Lately a Mountains dharma buddy has been signing her email “Towards wise hope”, and it made me consider how Wise Hope is a wonderful paramita for modern times.
The phrase comes to us from the writings of Joan Halifax in which she explores suffering from the Buddhist perspective, and looks at the processes of transforming our response to it. It’s interesting that she feels the need to rigorously critique this phrase, to reassure traditional Buddhists that Wise Hope is not to be confused with optimism or any grasping wishful thinking. Joanna Macy also writes about “active hope”, a way of following a socially-engaged Buddhist path, especially in relation to social issues and ecology.
However, I would like to explore Wise Hope as an equally valuable paramita for our everyday life, for the conflicts, disappointments and difficulties we may find. Joan Halifax writes “If we look at hope through the lens of Buddhism, we discover that wise hope is born of radical uncertainty, rooted in the unknown and the unknowable,” Hope means being open to what is, in all its abundance; open to what is the next step, and the next; open to maybe taking no step, just listening and being with each person or situation; open to our own hearts.
Wise Hope is akin to Upaya, the seventh paramita, meaning “skilful means.” Aitken Roshi describes it as acting in a way that is wisely and compassionately appropriate. He writes that Upaya is also called ‘garden equipment’ in the Zen Buddhist texts. “Truly compassionate means are likely to be quite homey and not obviously designed for great realisation.”

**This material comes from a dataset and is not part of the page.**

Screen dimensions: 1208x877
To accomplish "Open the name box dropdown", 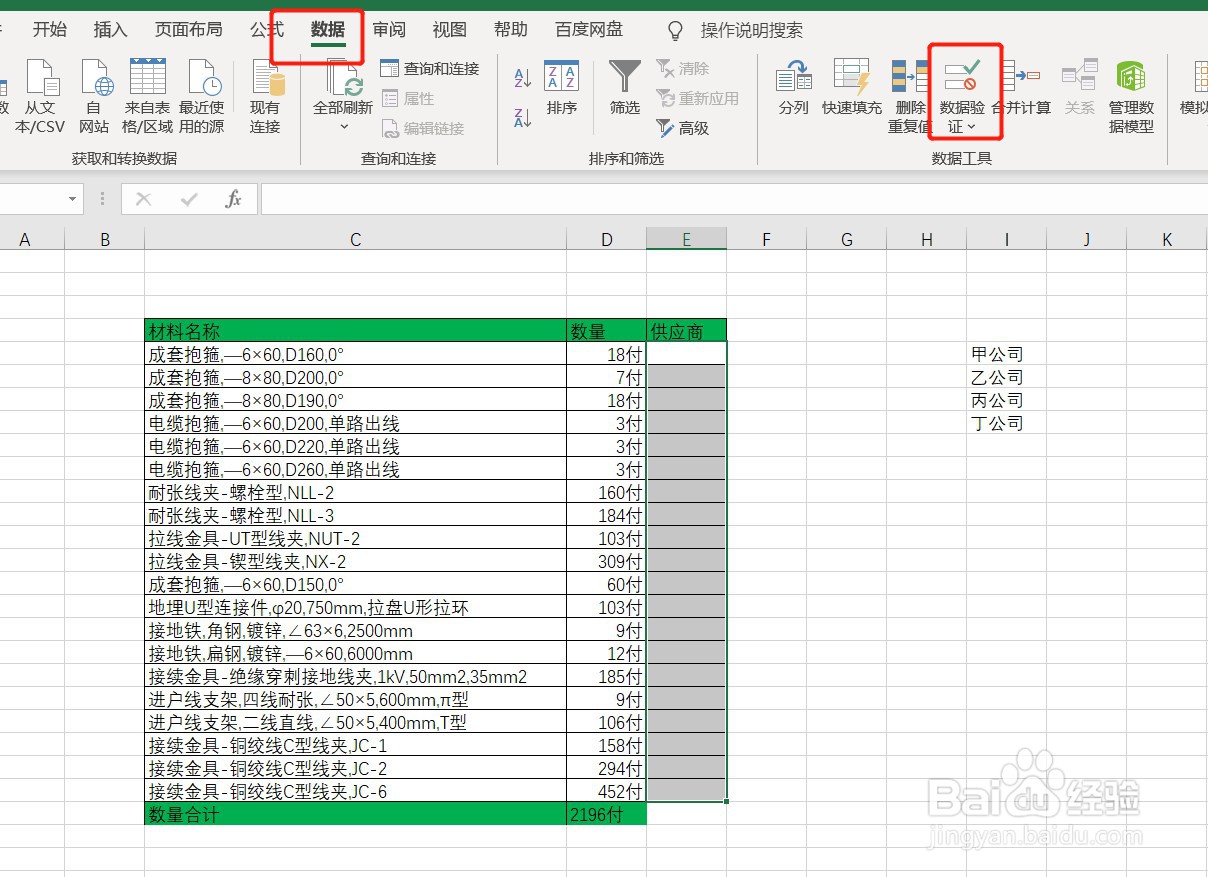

In Zen Buddhism we have the triad of Great Faith, Great Doubt and Great Determination. Strange as it may seem, I think that Great Doubt is an aspect of hope. We want to see the true reality, to realise our true nature. We probe and encompass that probing, and from that arises affirmation. It’s the ‘radical uncertainty’ that Joan Halifax describes, combined with great trust and persistence.
There is the story of Kuei-shan, appointed by his teacher Pai-chang to found a new monastery. He waited eight years in the forest of Mount Ta-kuei for others to help. He had just given up hope and was about to leave when a tiger, the spirit of the forest, Wise Hope herself, grasped him by the sleeve and made him wait. Soon after, three monks arrived and the rest, as they say, is history.
We are not moving towards Wise Hope. As in our vows, we are embodying it fully in each moment. The recent outcome for the custodians of Uluru is an example of that. Because of publicity over the years about the wishes of the custodians, there had already been a steady decline in people climbing Uluru, and so a ban on climbing was achieved.
Please also have a listen to Brendon Stewart’s podcast on Wise Hope in action.
As Yunmen said “Every day is a good day”. Wise Hope means taking to heart the good day and the pretty lousy day, and treating each with the same loving attention.